# Instructions for the task
Identify each line in the material below that contains the string "bell", and copy those lines. Treat uppercase and lowercase as different.

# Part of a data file
* * *

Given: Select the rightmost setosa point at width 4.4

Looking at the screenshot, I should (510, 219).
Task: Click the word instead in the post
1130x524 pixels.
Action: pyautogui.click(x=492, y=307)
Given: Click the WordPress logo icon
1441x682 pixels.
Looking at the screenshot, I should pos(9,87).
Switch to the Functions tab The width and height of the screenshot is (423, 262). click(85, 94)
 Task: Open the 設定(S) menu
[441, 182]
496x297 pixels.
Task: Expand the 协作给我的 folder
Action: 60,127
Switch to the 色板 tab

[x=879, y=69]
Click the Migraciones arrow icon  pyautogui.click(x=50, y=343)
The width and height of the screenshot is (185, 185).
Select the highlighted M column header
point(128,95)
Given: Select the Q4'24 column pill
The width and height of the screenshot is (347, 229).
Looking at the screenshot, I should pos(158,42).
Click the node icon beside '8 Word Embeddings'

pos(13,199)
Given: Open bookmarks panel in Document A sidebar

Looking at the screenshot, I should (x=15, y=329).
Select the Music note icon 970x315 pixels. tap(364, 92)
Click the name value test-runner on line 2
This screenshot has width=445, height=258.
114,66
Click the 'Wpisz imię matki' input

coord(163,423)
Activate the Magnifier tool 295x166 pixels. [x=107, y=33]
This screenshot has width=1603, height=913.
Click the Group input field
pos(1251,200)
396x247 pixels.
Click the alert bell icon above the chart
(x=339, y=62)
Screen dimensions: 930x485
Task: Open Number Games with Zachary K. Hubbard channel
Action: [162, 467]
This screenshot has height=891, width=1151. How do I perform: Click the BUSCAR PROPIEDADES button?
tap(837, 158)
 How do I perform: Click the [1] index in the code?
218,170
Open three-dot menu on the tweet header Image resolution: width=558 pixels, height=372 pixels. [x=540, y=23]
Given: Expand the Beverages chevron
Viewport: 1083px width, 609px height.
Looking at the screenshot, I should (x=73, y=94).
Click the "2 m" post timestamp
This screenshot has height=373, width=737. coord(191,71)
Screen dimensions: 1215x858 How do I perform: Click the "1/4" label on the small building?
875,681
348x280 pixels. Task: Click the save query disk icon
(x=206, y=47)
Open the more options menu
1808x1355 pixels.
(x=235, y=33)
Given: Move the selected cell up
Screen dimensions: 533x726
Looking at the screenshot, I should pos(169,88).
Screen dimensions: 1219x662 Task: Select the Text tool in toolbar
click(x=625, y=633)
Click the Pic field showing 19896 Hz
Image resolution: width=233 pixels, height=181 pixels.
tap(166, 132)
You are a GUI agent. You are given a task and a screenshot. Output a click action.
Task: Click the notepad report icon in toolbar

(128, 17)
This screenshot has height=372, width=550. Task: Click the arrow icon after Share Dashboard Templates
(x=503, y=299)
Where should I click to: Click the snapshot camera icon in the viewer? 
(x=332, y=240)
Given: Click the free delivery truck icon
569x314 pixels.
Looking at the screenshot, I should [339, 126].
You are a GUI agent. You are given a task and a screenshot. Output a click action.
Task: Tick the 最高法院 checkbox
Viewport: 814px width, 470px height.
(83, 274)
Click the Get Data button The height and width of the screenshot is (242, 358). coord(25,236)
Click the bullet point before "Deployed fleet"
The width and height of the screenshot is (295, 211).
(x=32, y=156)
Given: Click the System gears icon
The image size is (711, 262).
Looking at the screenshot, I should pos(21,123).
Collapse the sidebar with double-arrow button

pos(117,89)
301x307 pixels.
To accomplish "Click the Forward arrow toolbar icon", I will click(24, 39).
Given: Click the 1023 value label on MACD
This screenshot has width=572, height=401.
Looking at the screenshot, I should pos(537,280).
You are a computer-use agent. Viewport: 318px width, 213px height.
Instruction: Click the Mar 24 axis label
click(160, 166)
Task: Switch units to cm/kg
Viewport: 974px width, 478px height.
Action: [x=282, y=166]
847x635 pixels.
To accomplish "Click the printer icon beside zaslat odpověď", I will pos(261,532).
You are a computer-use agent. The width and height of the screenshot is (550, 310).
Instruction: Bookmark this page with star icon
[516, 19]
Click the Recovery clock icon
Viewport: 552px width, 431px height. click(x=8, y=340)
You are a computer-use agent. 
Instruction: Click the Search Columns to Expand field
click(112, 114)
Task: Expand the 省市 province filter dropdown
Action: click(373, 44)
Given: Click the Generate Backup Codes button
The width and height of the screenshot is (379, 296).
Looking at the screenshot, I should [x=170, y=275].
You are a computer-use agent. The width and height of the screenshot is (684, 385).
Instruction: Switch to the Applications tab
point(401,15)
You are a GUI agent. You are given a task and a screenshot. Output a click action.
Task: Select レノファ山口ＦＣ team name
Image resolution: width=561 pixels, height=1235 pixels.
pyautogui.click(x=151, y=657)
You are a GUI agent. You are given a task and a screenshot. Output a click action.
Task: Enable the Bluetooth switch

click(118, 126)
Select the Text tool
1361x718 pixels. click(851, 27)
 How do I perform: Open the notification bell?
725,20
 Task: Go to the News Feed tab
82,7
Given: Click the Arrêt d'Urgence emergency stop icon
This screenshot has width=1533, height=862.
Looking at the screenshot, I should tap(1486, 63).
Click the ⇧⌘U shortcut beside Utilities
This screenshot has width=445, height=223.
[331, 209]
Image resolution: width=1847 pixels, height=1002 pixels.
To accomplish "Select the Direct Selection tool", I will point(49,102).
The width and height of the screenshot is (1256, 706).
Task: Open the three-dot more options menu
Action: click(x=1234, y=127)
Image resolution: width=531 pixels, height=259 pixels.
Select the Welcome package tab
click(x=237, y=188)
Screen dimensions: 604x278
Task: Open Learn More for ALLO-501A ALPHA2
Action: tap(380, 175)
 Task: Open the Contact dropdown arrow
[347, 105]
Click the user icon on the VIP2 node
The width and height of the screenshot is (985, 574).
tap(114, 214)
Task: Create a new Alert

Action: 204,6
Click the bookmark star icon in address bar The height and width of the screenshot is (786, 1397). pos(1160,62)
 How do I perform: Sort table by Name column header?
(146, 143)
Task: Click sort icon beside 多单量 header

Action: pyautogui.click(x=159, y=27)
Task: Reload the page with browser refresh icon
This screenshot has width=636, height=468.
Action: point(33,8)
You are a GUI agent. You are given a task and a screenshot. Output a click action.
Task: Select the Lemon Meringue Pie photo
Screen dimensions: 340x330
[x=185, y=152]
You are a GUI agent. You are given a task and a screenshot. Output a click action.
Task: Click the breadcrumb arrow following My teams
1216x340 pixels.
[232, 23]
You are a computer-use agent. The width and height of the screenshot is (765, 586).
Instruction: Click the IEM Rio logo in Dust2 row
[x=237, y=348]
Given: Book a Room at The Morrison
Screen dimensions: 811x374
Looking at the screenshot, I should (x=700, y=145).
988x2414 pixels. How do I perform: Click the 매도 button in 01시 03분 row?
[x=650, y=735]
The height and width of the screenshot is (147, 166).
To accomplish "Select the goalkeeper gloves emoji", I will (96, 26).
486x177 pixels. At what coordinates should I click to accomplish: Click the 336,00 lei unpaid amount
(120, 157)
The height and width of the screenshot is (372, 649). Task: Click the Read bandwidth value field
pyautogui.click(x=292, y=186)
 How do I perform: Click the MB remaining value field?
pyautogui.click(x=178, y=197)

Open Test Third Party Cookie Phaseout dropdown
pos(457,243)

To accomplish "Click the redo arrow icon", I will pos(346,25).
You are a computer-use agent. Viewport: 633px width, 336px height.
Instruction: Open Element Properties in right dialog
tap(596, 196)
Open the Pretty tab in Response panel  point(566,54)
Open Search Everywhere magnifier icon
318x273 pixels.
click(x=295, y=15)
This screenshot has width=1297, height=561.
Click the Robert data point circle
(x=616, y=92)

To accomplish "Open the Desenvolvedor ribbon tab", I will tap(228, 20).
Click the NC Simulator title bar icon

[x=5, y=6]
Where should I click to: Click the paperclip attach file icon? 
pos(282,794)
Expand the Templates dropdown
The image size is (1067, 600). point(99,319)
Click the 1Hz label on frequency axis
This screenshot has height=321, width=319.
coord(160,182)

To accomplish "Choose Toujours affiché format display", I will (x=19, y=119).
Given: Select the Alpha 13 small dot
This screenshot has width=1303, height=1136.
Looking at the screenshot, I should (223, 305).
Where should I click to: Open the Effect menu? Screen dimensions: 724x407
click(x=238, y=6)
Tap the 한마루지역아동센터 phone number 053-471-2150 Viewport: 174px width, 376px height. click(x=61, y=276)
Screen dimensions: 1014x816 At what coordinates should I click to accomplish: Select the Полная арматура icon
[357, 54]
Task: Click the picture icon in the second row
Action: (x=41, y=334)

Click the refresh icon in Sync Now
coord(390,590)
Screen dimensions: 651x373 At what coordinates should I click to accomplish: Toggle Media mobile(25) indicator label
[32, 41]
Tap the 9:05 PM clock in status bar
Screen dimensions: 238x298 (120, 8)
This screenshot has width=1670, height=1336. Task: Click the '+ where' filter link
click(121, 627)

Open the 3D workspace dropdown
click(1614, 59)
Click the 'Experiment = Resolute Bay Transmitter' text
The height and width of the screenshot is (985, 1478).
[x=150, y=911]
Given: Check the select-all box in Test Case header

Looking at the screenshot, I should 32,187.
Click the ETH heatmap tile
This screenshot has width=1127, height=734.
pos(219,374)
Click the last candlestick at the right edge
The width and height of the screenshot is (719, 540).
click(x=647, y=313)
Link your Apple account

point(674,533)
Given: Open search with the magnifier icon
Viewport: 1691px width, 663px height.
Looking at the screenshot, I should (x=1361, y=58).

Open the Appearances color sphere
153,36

* * *

# Task result
Click the alert bell icon above the chart
 How do I perform: Open the notification bell?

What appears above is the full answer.